After the 1956 Hungarian revolution, President Eisenhower immediately stopped the balloon projects. An investigation into RFE programs discovered grave mistakes in the broadcasting policy. Some of the directors and editorial staff were removed. Throughout the years of détente, changes were implemented in the programs. Although the programs never overlooked the final goal and RFE remained critical, aggressive anticommunist propaganda became muted. Emphasis shifted to the promotion of internal evolution and gradual liberalization of the communist regimes. RFE gave moderate support to "liberals" and "autonomists" and encouraged political and economic reforms. In these years critics of RFE raised opposite objections than in the 1950s: it had become too "soft" and "compromising" toward the communists.

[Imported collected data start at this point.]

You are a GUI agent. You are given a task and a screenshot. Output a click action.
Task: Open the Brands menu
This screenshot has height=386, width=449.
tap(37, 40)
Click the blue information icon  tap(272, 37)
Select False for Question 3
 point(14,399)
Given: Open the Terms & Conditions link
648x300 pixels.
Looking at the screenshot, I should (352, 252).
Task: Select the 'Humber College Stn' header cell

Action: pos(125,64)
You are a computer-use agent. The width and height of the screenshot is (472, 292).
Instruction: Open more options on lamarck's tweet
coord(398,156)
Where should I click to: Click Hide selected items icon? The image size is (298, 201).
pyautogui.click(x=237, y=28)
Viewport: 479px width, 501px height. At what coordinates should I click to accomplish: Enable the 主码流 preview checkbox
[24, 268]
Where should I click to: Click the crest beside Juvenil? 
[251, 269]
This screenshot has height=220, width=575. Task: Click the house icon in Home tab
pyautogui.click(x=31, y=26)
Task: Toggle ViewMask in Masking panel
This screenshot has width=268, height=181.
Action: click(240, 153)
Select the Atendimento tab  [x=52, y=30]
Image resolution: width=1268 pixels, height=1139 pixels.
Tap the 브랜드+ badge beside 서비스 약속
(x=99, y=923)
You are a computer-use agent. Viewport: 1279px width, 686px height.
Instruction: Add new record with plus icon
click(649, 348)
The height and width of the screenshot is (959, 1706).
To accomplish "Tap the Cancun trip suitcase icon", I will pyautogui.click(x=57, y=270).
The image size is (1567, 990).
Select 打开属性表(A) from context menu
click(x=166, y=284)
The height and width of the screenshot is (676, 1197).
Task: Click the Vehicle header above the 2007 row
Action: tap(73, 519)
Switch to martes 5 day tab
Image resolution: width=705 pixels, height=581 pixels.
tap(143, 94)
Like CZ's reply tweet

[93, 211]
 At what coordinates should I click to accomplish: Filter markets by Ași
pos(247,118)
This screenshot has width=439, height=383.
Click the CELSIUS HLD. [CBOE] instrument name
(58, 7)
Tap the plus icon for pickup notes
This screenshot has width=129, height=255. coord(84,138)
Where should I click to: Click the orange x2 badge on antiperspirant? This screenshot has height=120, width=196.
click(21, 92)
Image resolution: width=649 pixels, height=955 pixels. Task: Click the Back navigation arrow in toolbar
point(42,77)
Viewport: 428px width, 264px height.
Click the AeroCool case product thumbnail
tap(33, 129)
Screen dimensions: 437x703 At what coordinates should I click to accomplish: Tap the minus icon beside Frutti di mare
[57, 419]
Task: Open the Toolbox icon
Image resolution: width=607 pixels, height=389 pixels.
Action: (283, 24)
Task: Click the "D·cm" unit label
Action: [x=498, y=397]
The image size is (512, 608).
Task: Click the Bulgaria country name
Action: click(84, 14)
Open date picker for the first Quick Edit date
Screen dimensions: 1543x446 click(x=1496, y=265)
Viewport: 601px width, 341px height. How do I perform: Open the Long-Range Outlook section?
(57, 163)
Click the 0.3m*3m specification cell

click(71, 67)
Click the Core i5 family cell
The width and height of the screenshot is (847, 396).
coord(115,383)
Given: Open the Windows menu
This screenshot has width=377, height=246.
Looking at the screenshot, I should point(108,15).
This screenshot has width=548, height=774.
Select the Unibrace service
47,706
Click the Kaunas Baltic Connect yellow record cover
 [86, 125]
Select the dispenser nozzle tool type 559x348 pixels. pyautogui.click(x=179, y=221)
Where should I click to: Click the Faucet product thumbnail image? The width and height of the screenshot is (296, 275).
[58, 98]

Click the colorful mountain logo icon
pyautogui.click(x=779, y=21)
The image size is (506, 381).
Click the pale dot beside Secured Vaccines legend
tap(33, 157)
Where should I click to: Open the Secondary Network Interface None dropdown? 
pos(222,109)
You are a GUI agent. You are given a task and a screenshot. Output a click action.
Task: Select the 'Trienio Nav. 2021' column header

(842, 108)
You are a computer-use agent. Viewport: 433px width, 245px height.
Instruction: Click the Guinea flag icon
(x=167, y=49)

From the second half of the 1970s, the economic and political crisis became more serious all over the Soviet bloc. The Soviet intervention in Afghanistan and the emergence of the independent Polish trade union Solidarity indicated that the international environment had changed. Dissident movements and circles that opposed the regimes on the basis of human rights started to proliferate in the Soviet Union and its satellites, partly inspired by the human-rights provisions of the international Helsinki Accords of 1975. Samizdat (underground publishing) activities began to flourish. From January 1981 the new Reagan administration took a firmer stand against the Soviet Union. These developments brought changes in RFE/RL management and brodcasting policy as well. RFE/RL became an important disseminator of samizdat in the Soviet bloc. They ran regular programs on dissident activities and put on air the works of prominent dissident politicians and thinkers. With the help of RFE/RL, the samizdat publications could reach a much wider audience in their home-lands. The programs provided publicity, which gave a limited protection for dissident figures. Thus RFE/RL indeed contributed to the peaceful democratic transition that took place from 1989 onward in the former Soviet bloc.
During the first half of the 1990s the structure and mission of RFE/RL was reshaped. The headquarters was moved from Munich to Prague in 1995. RFE/RL continues to broadcast to the areas of the former Soviet Union, the Balkans, and critical areas of central Asia and the Middle East. In the meantime, the corporate records and the radio archives from the Cold War were transferred to the Hoover Institution at Stanford University. The Cold War archives of the former research units in Munich were deposited in the Open Society Archives at Central European University, Budapest, Hungary.